Tawa kami semobil semakin keras. Ritme kehidupan yang sangat unik. Jika sekolah di Jawa berlaku jam ke nol alias sekitar jam 06.00 pagi, di sini semua aktivitas dimulai setelah pukul 08.00 pagi. Istirahat selama kurang lebih empat jam seakan menjadi menu wajib. Lalu sore hari mereka menyambangi kedai-kedai kupi, mengobrol santai ataupun serius hingga tengah malam.
Kesulitan untuk mengisi perut juga terjadi keesokan harinya. Setelah menginap semalam di Iboih, salah satu spot terbaik dengan gradasi warna air laut yang aduhai indahnya, kami mulai menjelajahi Pulau Weh. Lagi-lagi karena tak menemukan warung makan maka pilihan kembali jatuh ke warung Kak Meli.
Kota Sabang ini tak begitu luas. Deretan pertokoan terpusat di Jalan Perdagangan. Mulai dari pasar, warung makan, toko souvenir, kelontong, bengkel hingga bank. Landscape Kota Sabang ini membuat saya seperti berada di era 1980-an. Saya jadi teringat scene dalam film Laskar Pelangi yang menggambarkan keseharian orang Belitong yang kental dengan Melayunya. 
Pertokoan ini hampir semuanya berlantai dua. Seperti kawasan Pecinan di Pasar Gede, Solo. Hanya saja bangunannya lebih kecil-kecil dan bentuknya sama.
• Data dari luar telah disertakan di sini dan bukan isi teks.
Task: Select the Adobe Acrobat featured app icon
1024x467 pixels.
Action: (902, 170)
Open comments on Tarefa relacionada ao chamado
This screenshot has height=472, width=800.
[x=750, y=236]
Angkutan umum di sini hanya ada dua, becak motor (bentor) dan sebuah opelet atau angkutan yang mirip dengan bemo. Mobil-mobil pribadi di daerah ini juga khusus karena didatangkan langsung dari Singapura. Harganya relatif murah, tetapi mobil-mobil ini hanya bisa digunakan di Sabang.  
Dan benar saja saat pukul 17.00 WIB roda kehidupan Sabang kembali hidup. Sepanjang Pantai Paradiso, Sabang Fair semua ramai. Warga tumpah ruah di pulau seluas 153 km2 ini. Ada yang berkumpul bersama keluarga, kawan maupun rekan. Sayangnya, saya dan kawan-kawan gagal menemui matahari terbit dan tenggelam di tempat ini. Weh yang mengadopsi musim angin barat dan timur ini cuacanya sedikit kurang bersahabat. Benar-benar santai banget beberapa hari menjadi bagian dari Sabang ini. Seperti sedang berada dalam adegan film slow motion.